As I sat on the edge of the eight-person raft, all suited up in a tight, overstuffed jacket and a thick crash helmet, I felt like an over cautious tourist about to mount an overpowered moped in Honolulu or rent roller-blades on Huntington Beach. The Zambezi can’t be that dangerous, can it?
But then our guide [said], “When the raft flips …” There was no “If the raft flips” or “Or on the off-chance we get flipped.” But “When the raft flips.” He went on, “… stay in the rough water. You will be tempted to swim toward the stagnate water at the edge of the banks. Don’t do it. Because it is in the stagnate water that the crocs wait for you. They are large and hungry. Even when the raft flips, stay in the rough water.”

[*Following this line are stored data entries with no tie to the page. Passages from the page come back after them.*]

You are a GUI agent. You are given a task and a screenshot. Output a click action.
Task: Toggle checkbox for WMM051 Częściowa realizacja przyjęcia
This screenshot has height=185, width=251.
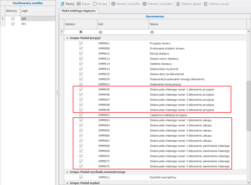tap(81, 115)
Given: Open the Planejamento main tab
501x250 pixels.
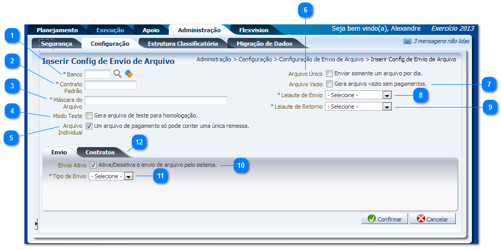Looking at the screenshot, I should point(57,30).
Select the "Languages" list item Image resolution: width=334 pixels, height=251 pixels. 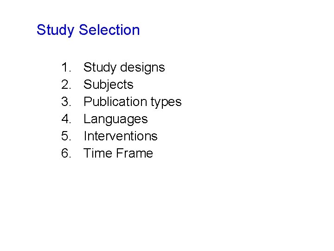(x=116, y=119)
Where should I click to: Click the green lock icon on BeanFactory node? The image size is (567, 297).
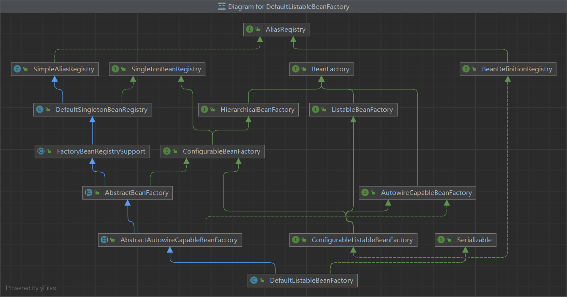coord(304,69)
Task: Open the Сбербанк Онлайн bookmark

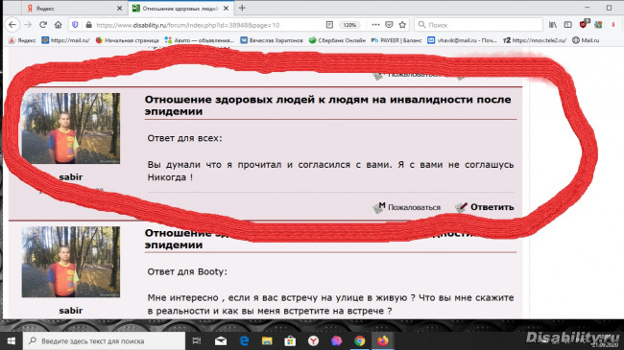Action: 337,40
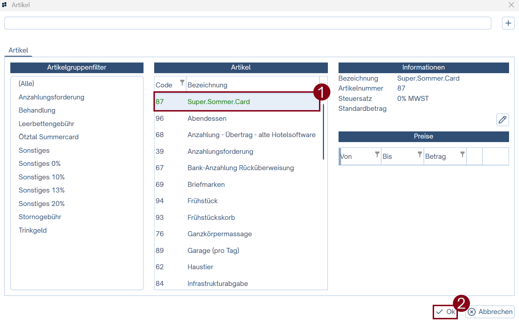Switch to the Artikel tab

pos(18,50)
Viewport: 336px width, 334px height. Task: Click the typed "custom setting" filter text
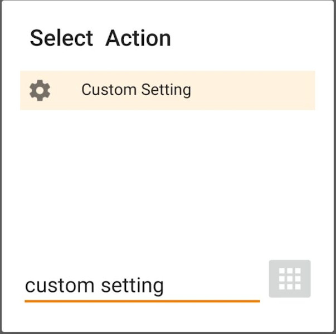(x=94, y=286)
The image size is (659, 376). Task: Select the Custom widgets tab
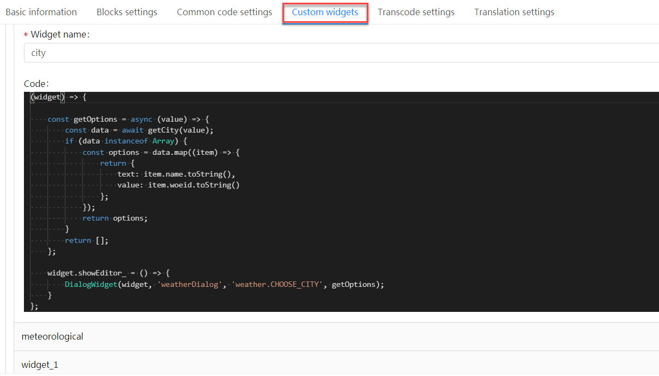tap(325, 12)
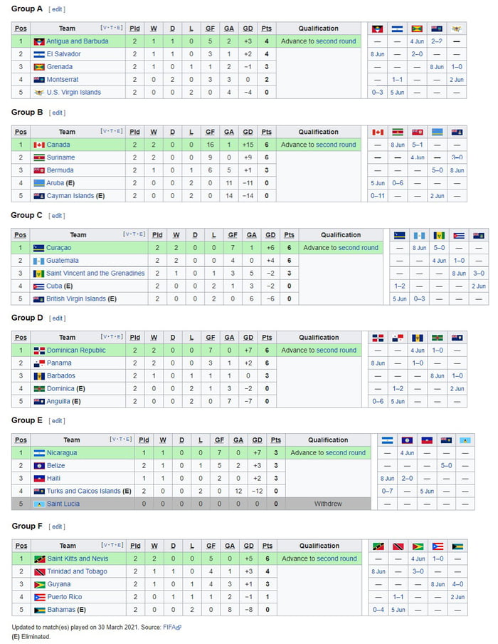Click the Belize flag icon in Group E
Screen dimensions: 498x644
click(x=40, y=465)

Several thoughts spring to mind from this story:
FIRST: we think we know where to go to be safe, we even have a natural instinct that smooth, quiet water is safer than raging whitewater…but our instincts are wrong and we must fight against them many times if we are to safely survive. There are hidden dangers we can’t see when we run to self-help guru’s, secular advisors and counselors, etc., rather than the Spirit and the Word.
SECOND: it is in the calm waters from the story that people will face death. The crocodiles won’t venture into the churning whitewater. Stagnancy, complacency, a desire to just “go with the flow” will kill the spirit. It is in the rough water that we pour our lives into others as Christians, because unbelievers are in life-threatening waves and they need the Life Preserver that Christ offers!
THIRD: when there is no spiritual “adventure” to our lives, we are in danger of drifting in our faith: So we must listen very carefully to the truth we have heard, or we may drift away from it. – Hebrews 2:1 The rafters had to listen carefully to the truth of the lesson of white water versus smooth water – to not do so would have been deadly.
PRAYER: We fear white waters, Lord, but help us remember that we are never there alone, you are with us in the boat and we need not fear! In Jesus’ name, Amen.